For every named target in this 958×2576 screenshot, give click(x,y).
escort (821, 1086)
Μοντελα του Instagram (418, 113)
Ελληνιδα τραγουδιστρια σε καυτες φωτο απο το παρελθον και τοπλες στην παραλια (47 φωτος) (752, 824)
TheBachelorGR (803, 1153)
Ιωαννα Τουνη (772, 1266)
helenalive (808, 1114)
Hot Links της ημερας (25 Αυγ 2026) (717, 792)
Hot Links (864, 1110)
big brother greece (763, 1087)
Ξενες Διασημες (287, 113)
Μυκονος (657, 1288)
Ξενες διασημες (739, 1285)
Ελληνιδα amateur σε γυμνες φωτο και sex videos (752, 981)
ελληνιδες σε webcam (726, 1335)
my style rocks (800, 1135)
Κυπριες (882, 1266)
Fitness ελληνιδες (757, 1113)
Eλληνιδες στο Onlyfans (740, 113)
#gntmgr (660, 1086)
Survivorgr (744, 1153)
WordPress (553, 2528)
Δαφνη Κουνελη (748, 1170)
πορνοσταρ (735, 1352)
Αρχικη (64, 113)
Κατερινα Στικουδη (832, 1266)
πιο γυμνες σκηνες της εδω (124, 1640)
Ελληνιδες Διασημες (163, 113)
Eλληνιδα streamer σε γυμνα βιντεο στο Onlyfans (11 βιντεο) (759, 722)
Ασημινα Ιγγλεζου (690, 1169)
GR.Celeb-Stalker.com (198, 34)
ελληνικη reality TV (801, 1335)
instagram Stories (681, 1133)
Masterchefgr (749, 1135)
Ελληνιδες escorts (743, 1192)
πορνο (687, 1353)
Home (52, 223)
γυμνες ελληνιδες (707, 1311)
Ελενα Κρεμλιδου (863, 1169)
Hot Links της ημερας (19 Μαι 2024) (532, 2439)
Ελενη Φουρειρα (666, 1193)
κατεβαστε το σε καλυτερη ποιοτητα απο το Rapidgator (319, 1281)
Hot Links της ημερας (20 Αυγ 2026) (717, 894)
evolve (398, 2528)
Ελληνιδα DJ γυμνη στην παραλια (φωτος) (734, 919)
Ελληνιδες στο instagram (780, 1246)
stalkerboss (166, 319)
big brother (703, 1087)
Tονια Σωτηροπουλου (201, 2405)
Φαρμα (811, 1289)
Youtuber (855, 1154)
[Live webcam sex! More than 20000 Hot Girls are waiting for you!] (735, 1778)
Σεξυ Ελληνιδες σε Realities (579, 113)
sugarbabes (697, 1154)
____________
▶ [WHAT YOU NEED TO DO]: Return each line of the listing that holds the string "ημερας".

▶ [EXERCISE ANSWER]:
Hot Links της ημερας (25 Αυγ 2026) (717, 792)
Hot Links της ημερας (19 Μαι 2024) (532, 2439)
Hot Links της ημερας (20 Αυγ 2026) (717, 894)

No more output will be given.